The watchdog recalled that Pakistan had endorsed the United Nations Plan of Action on the Safety of Journalists and Issues of Impunity in October 2013, when the PML-N was in power.

"This plan includes a commitment to introduce a special law on safety of journalists," the statement said.

The press release added that in order to achieve UN Sustainable Development Goal (SDG) No.16.10, Pakistan will have to commit, "in practical terms", to protect journalists and fighting impunity for crimes against media.

The statement by the Freedom Network comes on the same day when Human Rights Minister Shireen Mazari refuted reports that the Federal Investigation Agency (FIA) had registered cases against journalists and rights activists under the Prevention of Electronic Crimes Act (Peca), 2016.
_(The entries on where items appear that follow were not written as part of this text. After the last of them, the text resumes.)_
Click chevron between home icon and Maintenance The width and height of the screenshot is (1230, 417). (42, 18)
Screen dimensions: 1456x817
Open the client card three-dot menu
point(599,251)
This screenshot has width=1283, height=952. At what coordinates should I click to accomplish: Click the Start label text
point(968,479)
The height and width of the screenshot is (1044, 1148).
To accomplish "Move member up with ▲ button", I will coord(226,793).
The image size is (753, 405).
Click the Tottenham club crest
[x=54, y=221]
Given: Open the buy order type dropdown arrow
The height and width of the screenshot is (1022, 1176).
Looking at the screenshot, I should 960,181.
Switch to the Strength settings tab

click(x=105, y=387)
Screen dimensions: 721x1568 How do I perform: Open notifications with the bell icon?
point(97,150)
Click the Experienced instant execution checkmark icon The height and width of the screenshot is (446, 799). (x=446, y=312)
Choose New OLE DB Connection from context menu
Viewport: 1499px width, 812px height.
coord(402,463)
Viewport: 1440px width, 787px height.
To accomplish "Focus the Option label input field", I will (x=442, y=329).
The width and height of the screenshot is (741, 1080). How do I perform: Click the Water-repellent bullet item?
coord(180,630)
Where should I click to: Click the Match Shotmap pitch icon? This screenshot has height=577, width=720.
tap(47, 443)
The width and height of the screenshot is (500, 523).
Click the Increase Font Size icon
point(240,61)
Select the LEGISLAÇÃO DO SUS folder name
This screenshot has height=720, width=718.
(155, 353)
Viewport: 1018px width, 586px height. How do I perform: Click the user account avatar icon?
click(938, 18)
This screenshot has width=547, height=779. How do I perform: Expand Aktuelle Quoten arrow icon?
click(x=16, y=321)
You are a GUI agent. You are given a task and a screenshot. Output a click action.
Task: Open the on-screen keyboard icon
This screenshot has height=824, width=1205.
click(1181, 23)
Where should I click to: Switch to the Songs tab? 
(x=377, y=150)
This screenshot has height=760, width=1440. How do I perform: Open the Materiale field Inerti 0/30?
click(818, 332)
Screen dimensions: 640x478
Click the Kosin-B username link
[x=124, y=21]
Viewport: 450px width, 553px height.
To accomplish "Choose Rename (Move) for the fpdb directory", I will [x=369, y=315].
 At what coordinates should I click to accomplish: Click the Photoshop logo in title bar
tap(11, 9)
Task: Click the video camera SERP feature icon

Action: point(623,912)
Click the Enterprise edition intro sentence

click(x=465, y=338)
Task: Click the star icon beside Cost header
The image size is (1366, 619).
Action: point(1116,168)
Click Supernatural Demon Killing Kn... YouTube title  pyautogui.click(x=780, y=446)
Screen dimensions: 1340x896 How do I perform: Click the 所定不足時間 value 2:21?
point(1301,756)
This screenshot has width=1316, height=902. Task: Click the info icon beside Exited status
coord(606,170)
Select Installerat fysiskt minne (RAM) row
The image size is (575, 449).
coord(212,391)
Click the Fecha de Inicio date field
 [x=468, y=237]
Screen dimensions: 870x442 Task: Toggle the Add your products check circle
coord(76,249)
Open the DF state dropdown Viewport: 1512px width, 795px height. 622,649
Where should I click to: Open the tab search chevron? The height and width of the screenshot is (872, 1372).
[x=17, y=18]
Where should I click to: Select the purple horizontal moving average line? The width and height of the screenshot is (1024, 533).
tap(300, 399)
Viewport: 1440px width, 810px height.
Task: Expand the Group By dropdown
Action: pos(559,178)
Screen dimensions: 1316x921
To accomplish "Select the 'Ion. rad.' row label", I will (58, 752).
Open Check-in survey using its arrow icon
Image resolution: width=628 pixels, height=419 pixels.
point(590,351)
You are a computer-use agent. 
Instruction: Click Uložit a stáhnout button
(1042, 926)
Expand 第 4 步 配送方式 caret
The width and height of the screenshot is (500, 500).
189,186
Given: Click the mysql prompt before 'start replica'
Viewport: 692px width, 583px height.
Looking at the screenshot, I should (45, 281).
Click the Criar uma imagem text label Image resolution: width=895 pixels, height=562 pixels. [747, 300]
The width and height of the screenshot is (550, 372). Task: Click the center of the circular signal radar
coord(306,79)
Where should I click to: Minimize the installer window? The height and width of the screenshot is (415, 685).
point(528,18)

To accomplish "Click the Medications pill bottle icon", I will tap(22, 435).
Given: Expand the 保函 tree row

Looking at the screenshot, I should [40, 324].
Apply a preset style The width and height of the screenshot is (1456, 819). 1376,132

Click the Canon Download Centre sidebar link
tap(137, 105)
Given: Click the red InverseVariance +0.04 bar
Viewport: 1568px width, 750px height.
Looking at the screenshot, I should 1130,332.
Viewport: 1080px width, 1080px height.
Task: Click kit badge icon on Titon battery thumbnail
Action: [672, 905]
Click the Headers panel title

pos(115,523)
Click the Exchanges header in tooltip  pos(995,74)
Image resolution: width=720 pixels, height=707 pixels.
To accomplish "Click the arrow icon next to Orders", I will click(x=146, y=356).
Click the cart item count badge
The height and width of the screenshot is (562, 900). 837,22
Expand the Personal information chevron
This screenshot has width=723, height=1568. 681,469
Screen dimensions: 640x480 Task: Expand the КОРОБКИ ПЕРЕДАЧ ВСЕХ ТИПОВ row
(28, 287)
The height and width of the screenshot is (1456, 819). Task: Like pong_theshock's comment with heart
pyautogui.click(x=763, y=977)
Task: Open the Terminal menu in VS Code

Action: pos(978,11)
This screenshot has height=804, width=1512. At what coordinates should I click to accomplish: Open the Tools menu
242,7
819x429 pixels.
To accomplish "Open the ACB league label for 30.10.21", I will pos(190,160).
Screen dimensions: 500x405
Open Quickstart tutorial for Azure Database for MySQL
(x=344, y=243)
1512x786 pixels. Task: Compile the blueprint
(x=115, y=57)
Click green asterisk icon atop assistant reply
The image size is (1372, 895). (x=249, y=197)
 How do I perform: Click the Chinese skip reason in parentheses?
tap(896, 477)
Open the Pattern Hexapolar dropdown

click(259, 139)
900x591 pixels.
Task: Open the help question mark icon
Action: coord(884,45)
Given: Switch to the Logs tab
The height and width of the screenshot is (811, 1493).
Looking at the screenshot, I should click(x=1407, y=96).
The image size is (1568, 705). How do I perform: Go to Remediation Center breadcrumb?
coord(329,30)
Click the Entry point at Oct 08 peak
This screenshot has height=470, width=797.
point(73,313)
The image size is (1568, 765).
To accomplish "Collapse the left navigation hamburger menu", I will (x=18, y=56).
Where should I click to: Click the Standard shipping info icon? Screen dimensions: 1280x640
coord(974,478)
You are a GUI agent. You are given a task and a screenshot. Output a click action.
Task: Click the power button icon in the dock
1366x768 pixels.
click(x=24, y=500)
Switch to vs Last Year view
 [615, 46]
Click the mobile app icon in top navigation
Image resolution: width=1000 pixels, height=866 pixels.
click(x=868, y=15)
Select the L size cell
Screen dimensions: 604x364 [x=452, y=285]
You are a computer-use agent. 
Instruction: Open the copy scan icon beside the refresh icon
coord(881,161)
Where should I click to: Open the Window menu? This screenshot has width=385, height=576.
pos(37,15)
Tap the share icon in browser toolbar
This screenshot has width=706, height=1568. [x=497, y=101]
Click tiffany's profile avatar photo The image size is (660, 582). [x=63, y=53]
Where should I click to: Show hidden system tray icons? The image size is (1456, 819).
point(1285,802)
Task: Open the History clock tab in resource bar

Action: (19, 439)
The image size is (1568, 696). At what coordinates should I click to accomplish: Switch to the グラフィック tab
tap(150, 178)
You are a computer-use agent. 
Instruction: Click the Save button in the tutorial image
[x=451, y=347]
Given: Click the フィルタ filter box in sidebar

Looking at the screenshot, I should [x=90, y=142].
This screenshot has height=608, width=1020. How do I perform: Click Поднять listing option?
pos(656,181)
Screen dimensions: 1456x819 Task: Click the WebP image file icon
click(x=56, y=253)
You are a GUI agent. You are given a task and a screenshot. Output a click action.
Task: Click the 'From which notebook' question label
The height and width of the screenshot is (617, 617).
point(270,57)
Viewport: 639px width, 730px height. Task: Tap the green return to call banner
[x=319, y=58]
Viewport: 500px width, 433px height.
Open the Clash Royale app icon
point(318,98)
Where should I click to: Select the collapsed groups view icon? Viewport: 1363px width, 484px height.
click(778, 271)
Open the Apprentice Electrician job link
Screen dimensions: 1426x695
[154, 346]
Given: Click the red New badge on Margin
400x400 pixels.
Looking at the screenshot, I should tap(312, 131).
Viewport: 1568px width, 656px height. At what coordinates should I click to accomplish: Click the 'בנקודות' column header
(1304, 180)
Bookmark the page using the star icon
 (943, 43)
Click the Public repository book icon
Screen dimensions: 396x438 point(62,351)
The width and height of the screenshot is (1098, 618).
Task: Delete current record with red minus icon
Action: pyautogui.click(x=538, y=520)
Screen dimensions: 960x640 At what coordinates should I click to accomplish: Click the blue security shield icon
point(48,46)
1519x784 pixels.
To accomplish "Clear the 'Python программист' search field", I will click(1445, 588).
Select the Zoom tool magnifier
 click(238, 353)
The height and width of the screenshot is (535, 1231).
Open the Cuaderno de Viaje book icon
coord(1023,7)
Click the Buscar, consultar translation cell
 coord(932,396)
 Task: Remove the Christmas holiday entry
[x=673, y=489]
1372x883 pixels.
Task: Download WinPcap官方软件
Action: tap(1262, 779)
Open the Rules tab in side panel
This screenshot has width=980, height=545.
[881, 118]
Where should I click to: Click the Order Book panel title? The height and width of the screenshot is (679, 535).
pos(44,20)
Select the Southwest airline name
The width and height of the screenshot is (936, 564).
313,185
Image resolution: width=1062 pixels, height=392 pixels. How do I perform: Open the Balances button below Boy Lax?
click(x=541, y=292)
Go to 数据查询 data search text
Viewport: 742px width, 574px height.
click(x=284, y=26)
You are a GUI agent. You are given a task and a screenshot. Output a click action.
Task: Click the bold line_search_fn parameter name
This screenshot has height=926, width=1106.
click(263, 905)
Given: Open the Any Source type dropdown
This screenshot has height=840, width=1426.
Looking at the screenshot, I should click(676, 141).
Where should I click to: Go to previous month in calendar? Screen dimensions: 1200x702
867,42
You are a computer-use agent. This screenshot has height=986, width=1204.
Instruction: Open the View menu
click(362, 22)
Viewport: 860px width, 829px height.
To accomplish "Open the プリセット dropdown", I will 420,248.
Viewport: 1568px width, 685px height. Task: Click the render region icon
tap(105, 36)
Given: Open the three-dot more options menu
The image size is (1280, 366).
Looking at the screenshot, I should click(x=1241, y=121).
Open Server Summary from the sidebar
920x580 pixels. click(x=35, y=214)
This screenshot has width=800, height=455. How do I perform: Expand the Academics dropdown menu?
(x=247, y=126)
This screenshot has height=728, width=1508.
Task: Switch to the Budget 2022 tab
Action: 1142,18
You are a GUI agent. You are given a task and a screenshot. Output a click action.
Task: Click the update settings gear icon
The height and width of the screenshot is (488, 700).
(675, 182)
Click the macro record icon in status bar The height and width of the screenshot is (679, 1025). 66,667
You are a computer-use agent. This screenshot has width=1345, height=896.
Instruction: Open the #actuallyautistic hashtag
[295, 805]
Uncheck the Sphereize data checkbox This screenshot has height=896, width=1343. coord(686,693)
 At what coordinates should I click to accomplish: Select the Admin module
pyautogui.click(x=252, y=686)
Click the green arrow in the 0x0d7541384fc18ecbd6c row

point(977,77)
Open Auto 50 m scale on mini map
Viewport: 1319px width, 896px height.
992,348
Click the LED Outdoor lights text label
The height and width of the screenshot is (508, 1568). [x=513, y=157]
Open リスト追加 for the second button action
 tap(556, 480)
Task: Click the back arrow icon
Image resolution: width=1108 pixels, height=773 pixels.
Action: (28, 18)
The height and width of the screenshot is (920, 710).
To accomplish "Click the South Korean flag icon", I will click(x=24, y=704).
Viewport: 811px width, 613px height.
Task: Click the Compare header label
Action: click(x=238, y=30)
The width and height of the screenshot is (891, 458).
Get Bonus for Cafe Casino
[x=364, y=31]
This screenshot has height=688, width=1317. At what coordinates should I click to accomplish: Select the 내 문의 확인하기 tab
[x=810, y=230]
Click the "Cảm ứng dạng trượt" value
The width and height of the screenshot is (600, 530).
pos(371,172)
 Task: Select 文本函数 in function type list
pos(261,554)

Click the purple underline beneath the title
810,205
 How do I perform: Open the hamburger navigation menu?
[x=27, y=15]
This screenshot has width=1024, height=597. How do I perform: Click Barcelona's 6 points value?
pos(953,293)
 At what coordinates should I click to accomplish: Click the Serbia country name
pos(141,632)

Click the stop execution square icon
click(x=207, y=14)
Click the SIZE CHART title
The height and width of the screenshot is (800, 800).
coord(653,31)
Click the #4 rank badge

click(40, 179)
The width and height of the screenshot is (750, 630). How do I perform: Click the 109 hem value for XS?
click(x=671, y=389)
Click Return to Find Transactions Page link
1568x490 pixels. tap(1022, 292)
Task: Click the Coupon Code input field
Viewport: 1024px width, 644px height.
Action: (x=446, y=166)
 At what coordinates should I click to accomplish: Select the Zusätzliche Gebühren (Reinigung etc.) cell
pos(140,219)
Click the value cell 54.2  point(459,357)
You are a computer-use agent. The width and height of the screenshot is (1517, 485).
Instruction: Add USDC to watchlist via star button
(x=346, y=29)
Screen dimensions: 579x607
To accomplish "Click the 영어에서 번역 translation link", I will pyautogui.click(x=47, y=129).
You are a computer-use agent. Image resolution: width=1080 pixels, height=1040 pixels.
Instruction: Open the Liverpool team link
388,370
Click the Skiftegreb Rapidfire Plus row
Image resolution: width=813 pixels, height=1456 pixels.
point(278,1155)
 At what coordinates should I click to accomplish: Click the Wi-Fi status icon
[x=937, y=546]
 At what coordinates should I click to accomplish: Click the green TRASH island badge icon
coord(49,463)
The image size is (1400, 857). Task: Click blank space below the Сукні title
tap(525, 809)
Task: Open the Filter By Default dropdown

"FIA examines all complaints but no FIR has been registered and FIA can't register a report under Peca without following the specified legal procedure," the minister had said in a tweet, adding that if anyone had "contrary evidence in terms of FIRs", they should inform her so that she can follow up.

Mazari was responding to a tweet posted on Thursday by the Human Rights Commission of Pakistan (HRCP) which said it was "alarmed" by reports that cases against "49 journalists and social media activists" had been registered by the FIA under Peca.

"We demand that the state refrain from such action and stop using the FIA to curb political dissent," the commission said.

In the past few week, several cases have been registered against journalists for posting objectionable content about the state and the army.

Earlier this month, an FIR was registered against journalist Asad Toor for posting "negative propaganda against the state, Pakistani institutions and the Pakistan Army" on his social media account. A similar FIR was registered against journalist and former Pakistan Electronic Media Regulatory Authority (Pemra) chairman Absar Alam in Jhelum.

Prior to this, Bilal Farooqi, a senior journalist associated with English-language daily The Express Tribune was detained by Karachi police for allegedly posting "objectionable" material on social media and "defaming" the army.